For Girard, it is the other way around: the myths prefigure the reality.

Lewis, too, he pretty well eviscerated Frazer who wrote a huge book and spent his life missing the point.

julie said...

...the news often comes down not only to identifying today's sacrificial victim, but creating the victim. Whose life will the media destroy today?

Recently, I was reminded of an old episode of South Park, wherein the pop celebrity of the year is first raised up, then sacrificed. Crass as they are, they certainly had a point.

As to whom Trump will be skewering today, I don't know but it's probably nearing time for a fresh batch of popcorn.
Notably, the media seems to be doing their damnedest to sacrifice him, but so far it hasn't worked.

julie said...

More fundamentally, what the left really wants to sacrifice is the truth, any time it fails to live up to their demands. Hate facts must be annihilated! Only then can utopia be achieved.

julie said...

*Apparently the Infowars story I linked about Google is misleading. They are not hiding search results, just refusing to autocomplete certain search terms much as they did with Hillary Clinton during the campaign.
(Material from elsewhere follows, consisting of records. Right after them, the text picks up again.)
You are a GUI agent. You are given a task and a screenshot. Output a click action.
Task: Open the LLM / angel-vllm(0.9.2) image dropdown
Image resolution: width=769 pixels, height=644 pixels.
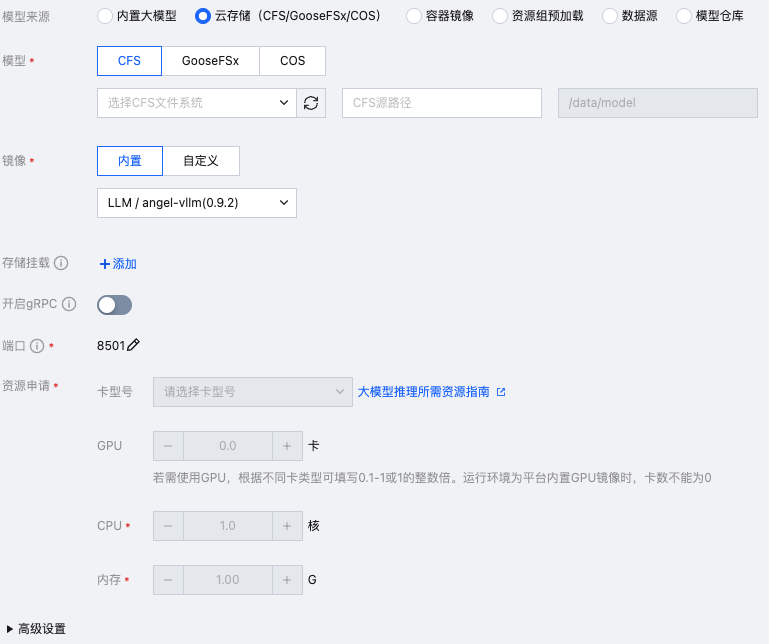[196, 203]
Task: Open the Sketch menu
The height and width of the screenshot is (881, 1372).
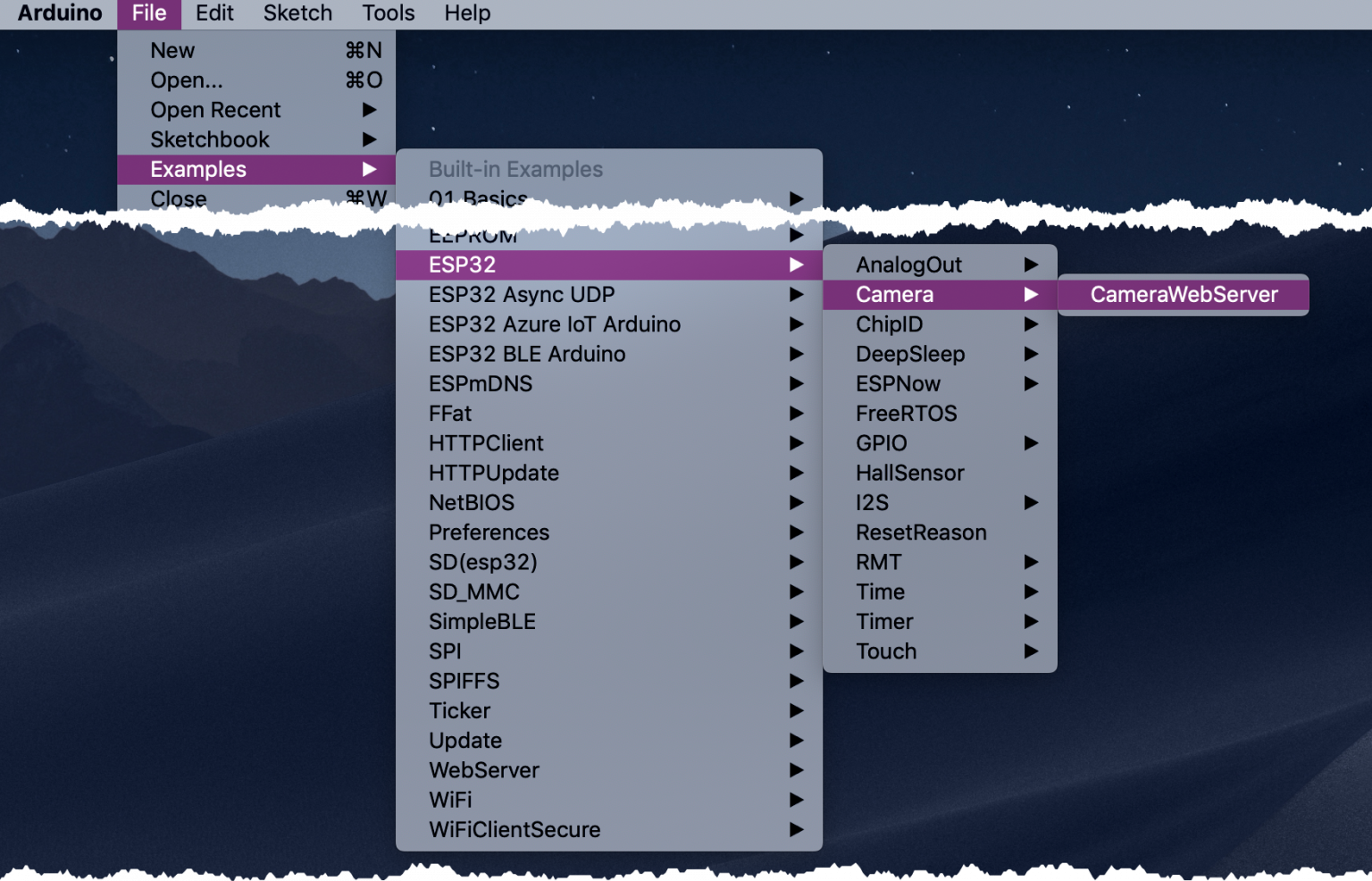Action: tap(297, 13)
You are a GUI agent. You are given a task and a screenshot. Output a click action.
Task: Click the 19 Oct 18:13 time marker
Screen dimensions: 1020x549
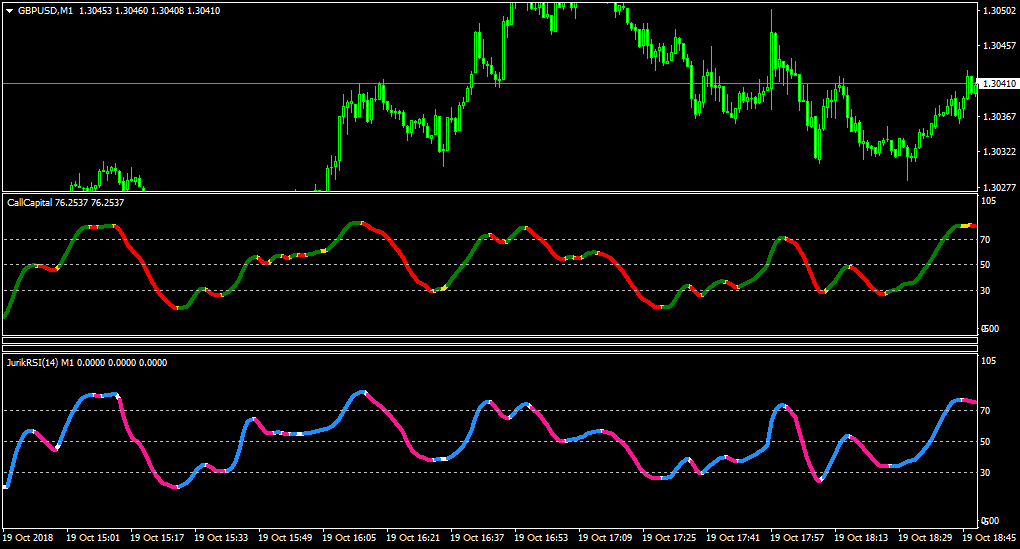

That said, in a world of "curated" social media news promotion it's still true that the left hates any truth that doesn't agree with their ideology, and will come up with any number of ways to make it more difficult to stumble across reality.

julie said...

Meanwhile in France, it is "disinformation" to try to persuade women against having an abortion - and thus any website in France promoting life over abortion may now be a crime. Notably, France also has a "free abortions for all" plan that covers the cost of all abortions up to 12 weeks gestation.

So, literally sacrificing truth so they can continue to sacrifice innocent lives with impunity.

John Lien said...

"Even so, it is difficult to wrap our minds around the subject -- Bailie would say because we have been Christianized and therefore "treated" for -- if not wholly cured of -- the sacrificial virus."

I was thinking, after reading yesterday's post, how on earth could human sacrifice ever have been popular?

"...victims are just victims. However, in a Christianized culture, we have sympathy for them,..."

Yeah, exactly.

Mushroom mentions "The Vikings" in his post today. Made me think of the episode in the first season where there was a human sacrifice. I could barely watch it. It disturbed me at a deep level.

mushroom said...

Yes, I remember that one. It was tough. Pre-Christian human sacrifices were all about appeasement of a god, often a fickle one. Christ's sacrifice was purely atoning and substitutionary. It is mercy finding a way to justice through love.